Les temps standards sont devenus vraiment important dans la seconde partie du 20e siècle. Par la progression de la production en série, le prix de vente d’un produit était de plus en plus sous pression. Afin de survivre, les frais de travail faisant la partie la plus dominante dans les frais de production, étaient devenus un facteur important à travailler pour une société.
Au début on utilisait l’horloge pour déterminer les temps de production, mais du fait que la prestation est différente d’un ouvrier à l’autre, la nécessité apparaissait bien vite pour établir un temps de travail universel et acceptable pour chaque travailleur valide, malgré le sexe ou la capacité de performance de l’opérateur.
Un temps de travail uniforme qui est faisable et possible à effectuer par chaque ouvrier, nous appelons le jour d’aujourd’hui le temps-standard ou le temps- minimum nécessaire, parfois nommé le temps-normal ou le temps normé.
Initialement ces temps étaient déterminés par application d’une correction plus ou moins, sur le temps d’exécution pointé, dépendant du rithme de travail presté. Ce rithme de travail nous appelons le TEMPO de l’operateur et est un facteur à déterminer dans le mesurage de temps-standard ou l’étude d’horloge.

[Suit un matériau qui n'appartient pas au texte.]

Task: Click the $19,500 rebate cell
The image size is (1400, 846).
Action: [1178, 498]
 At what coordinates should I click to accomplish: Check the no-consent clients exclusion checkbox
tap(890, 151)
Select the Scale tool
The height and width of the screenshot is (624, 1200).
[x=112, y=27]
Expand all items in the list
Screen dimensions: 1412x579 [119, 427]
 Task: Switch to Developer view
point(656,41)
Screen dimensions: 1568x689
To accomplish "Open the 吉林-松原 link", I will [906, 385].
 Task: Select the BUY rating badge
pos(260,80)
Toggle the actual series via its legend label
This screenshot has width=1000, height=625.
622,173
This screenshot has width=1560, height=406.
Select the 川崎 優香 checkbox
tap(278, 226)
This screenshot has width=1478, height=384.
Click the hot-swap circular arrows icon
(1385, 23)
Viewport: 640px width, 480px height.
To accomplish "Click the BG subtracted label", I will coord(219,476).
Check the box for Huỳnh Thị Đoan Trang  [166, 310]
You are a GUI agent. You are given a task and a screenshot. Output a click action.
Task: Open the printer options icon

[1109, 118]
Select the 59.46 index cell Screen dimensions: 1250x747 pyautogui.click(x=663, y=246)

Dans les années 50 la course technologique a débuté pour déterminer plus rapidement les temps de travail à base d’étude de mouvements humains. On a voulu éliminer la subjectivité de l’évaluation du tempo par ce que ce sujet a provoqué souvent des discussions élevées. Ces nouveaux systèmes on a appelé “ Etude de temps à temps prédéterminés “. Par la même tous les mouvements humains possibles obtiennent un temps prédéterminé, accordé au rythme déterminé ou le tempo 100.